For Cornbread – Recipe for “Black Skillet Cornbread” from Anne Byrn’s cookbook “Skillet Love” with a few things added in by me.

  • 2 tablespoons bacon grease or veg oil
  • 1 3/4 cups self-rising white cornmeal
  • 1/4 cup all-purpose flour
  • 1/4 cup veg oil
  • 1 1/2 cups full-fat buttermilk (or mix plain yogurt with milk if you do not have buttermilk)
  • 1-4 tablespoons water (optional
  • 1 generous tablespoon coarsely ground black pepper
  • 1 teaspoon thyme
  • 1/2 cup shredded Gruyere Cheese (could use Swiss or White Cheddar in a pinch)

Directions:

  1. Saute garlic and onion in olive oil in a pot over medium high heat until slightly translucent. Add in ground beef and brown, breaking up with a spoon as it cooks.
  2. Sprinkle chile powder, cocoa powder and cumin over browned meat and stir to blend well. Cook another few minutes while stirring.
  3. Add coffee, black beans and tomatoes to the pot along with 4 cups water.
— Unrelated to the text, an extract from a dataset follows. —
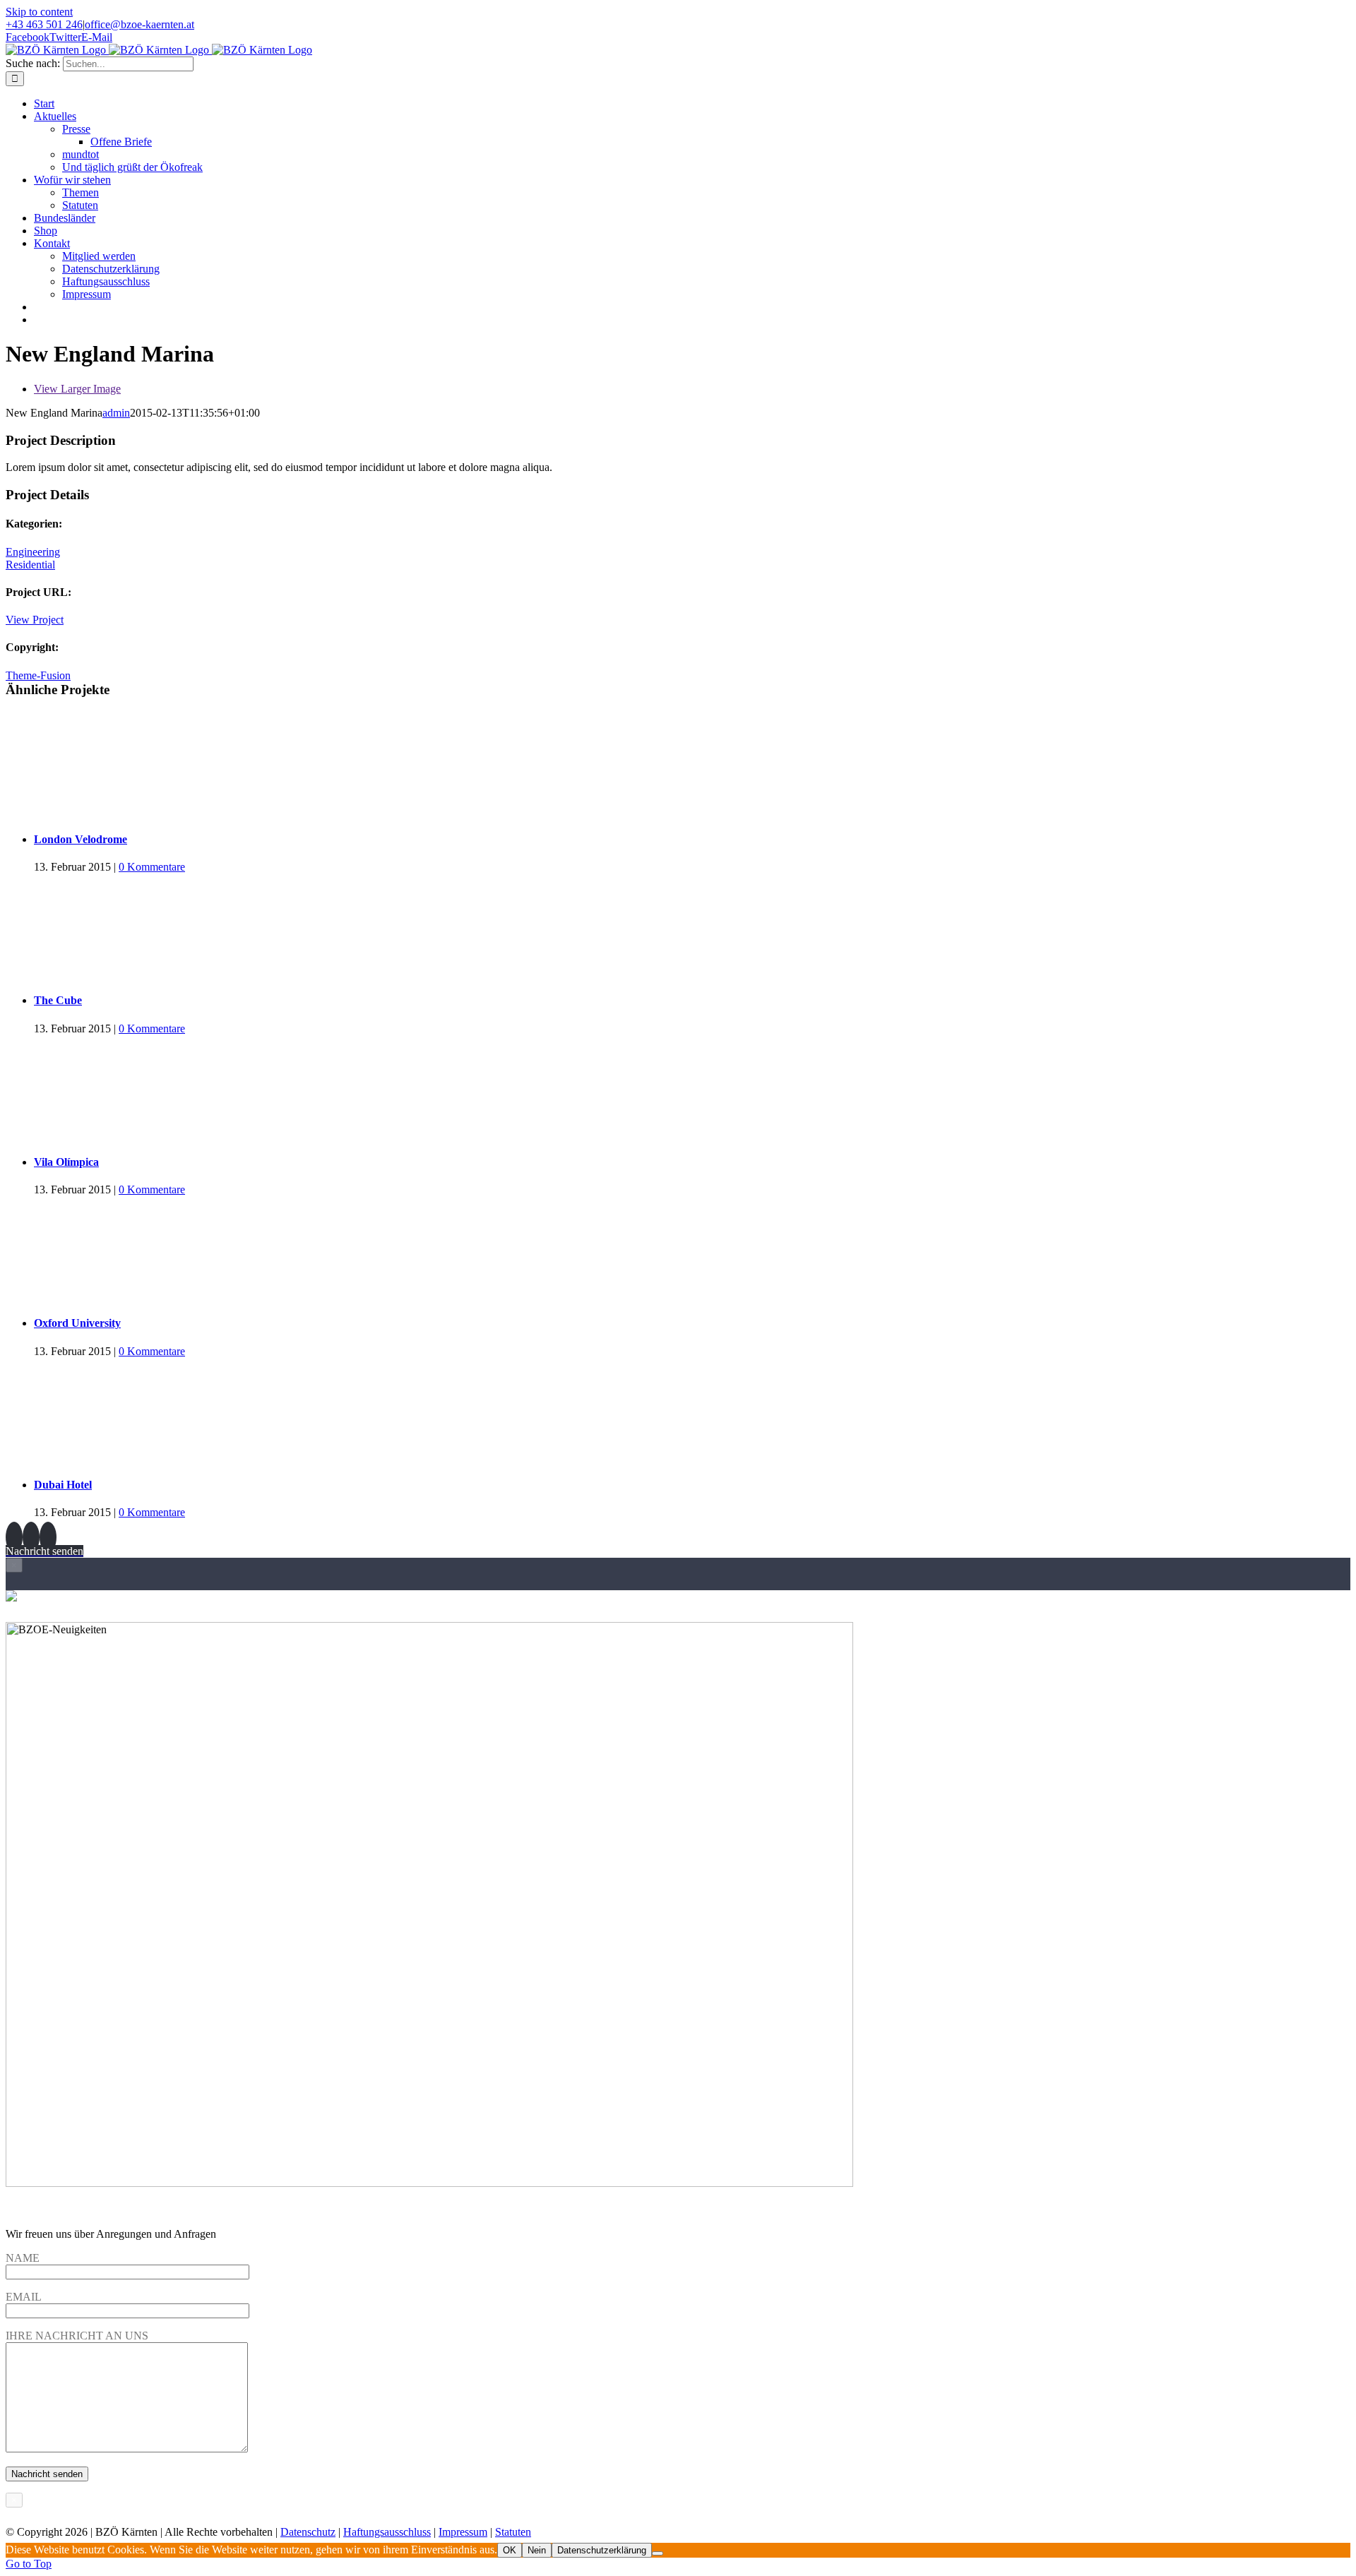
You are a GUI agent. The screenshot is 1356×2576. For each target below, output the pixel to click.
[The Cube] (692, 926)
Bring chili to a boil, turn heat to simmer and cook for about 45 minutes. Taste and adjust seasonings. Add salt and black pepper to taste.
  4. While chili is simmering make the cornbread. Put bacon grease or veg oil in a 12 inch cast iron skillet (I used a 10 inch which works fine) and place in cold oven. Preheat oven to 450 degrees.
  5. Whisk together the cornmeal and flour in a bowl. Stir in the oil and buttermilk. Add a bit of water if it seems too thick.
  6. Add the black pepper, thyme and shredded Gruyere, stirring to blend well.
  7. When oven is preheated, remove the skillet and pour in the cornbread batter. The batter should sizzle. Return skillet to the oven and bake until the cornbread is dark brown, 12 to 17 minutes. At this point I pull the skillet from the oven and turn cornbread out onto a plate, flipping the bottom side to the top and put it back into the hot skillet, returning to the oven for another 5 minutes so the cornbread is crispy on both sides.
  8. After I pull the cornbread from oven I leave the skillet on top of the stove to keep warm until ready to eat. Turn cornbread out onto a cutting board, bottom-side up and cut into wedges or squares.
  9. Serve chili in bowl with pieces of cornbread, and if you like it hotter than hell have some bottles of hot sauce at the ready. Bon Apetit and stay cozy.